TTR Dealmaker Q&A
Cielo forms JV with BB Elo
Q: How did this JV originate and to what end?
A: Banco do Brasil has been increasingly doing this sort of partnership to have the ability to run companies more like private companies do. It’s what happened in insurance with Mapfre and with Votorantim in investment banking. As a state-held company, Banco do Brasil has very strict protocols when contracting services; it’s a complicated process and takes a long time. It’s very natural that it would look for this type of partnership in the credit card business as well. For BB Elo, it allows it to manage the issuing business in a more private-like environment, and for Cielo it adds a complementary line of business to its other services.
“For BB Elo, it allows it to manage the issuing business in a more private-like environment, and for Cielo it adds a complementary line of business”
Q: At what stage was Lefosse retained?
A: We first started working on the transaction in March, 2014. The negotiations kind of stopped in mid-May-June for commercial reasons, and resumed around November. A lot of the economic terms had been defined, they were pretty advanced prior to our involvement.
Q: Why was Lefosse selected for the mandate?
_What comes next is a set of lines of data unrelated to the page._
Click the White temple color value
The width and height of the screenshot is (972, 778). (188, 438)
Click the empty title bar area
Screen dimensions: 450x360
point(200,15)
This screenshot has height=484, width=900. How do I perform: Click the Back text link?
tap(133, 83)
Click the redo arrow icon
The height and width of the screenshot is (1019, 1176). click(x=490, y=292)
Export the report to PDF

A: It’s a very strategic deal in a very particular industry; the credit card business is very complicated. There are not many lawyers with expertise in this segment – I happen to be one of them. I did the IPOs of all the credit card acquirers and was contacted directly; there was no beauty contest. I did Cielo’s joint venture with American Express; I did its IPO and bond issuance. These were two listed entities, this was right up my ally. We were co-counsel in the transaction alongside a team from Barbosa, Müssnich & Aragão led by Francisco Müssnich.
Q: What was unique about this transaction?
A: This was a deal that was made possible because of changes in the Brazilian industry with the implementation of new regulation. The credit card industry was unregulated until last year. The new regulation made the interconnections between the different actors more clear – it gave Banco do Brasil the framework to form this joint venture. It’s a highly new deal into a recently regulated industry.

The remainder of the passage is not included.